Life’s Rich Pageant (moan, groan)

There is so much I want and need to say and precious little time in which to do it. It’s been quite a summer, yes sir, and I would heartily endorse the idea of everything just slowing the fuck down.

Yeah, it won’t.

There is a bizarre confluence of fate at work here, as somehow it has transpired that I’m the only guy in my part of the organization. Temporary, to be sure, but I’m not comfortable with this much responsibility. I don’t like having to be this careful.

That vague enough? Good. It is late and I am a bit heightened. Next week is going to be a tad brutal, and I’m trying to get stuff done while I can.

This is starting to sound like a suicide note, so here’s some japery, courtesy of The Oatmeal:

I wrote that part four days ago. This week is, indeed, being intense in the most tedious way possible. Municipal budgets. Meetings after meetings after dear sweet god where is that asteroid? Why is it taking so long? (needless to say, I really needed the protracted LOL that Oatmeal animation supplied)

Every time I’ve thought I should sit down and write, there was something else much more important to be taken care of, and the list of movies I wanted to write about here got longer and longer and ungainlier and… whatever the longer version of ungainlier is. Ungainlier – er. Unglaublich.

I meant to be back here with you, I really did. But then, I had an idea. A terrible, grinchy idea. I have been working – on a new project, something that no one but myself would possibly want to read, and I couldn’t be happier. Well, yes I could, but for the consideration of the story being told, I am willing to exaggerate. I felt the need to do something new, and I am fulfilling that need.

I believe I’ve completed the initial research and I’m ready to get started writing (future Freex drops in, wearing science-fiction sunglasses “He’s lying!” and disappears). All I need is, yes, the time. A meeting ended early tonight, giving me a half hour to myself before bed. So here I am, babbling to you like a homesick Civil War soldier writing his wife in hopes that some day it would become the basis of an award-winning series on the devil’s lightning box.

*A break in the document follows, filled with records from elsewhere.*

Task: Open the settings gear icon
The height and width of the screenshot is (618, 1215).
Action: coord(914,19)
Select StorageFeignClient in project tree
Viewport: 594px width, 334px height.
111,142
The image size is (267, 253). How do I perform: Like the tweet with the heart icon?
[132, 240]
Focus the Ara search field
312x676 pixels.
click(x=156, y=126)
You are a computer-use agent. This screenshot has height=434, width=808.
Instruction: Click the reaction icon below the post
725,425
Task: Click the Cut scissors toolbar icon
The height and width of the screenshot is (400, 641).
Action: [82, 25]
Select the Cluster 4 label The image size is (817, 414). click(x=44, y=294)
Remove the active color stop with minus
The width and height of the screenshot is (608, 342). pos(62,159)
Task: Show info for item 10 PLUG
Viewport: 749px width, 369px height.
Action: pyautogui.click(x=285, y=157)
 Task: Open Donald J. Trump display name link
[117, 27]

Hm. Reading that, maybe you really shouldn’t want me coming back

And now, here I am, two days later, trying to get this screed into some sort of shape that approaches sharable.

Now, if you really want a laugh, I hope to do Hubrisween this year. If I pull any reviews off, though, they’ll be pretty first draft quality, and not my usual *cough* sterling, polished prose. You’ve been warned YOU’RE ALL GOING TO DIE OUT THERE!!1!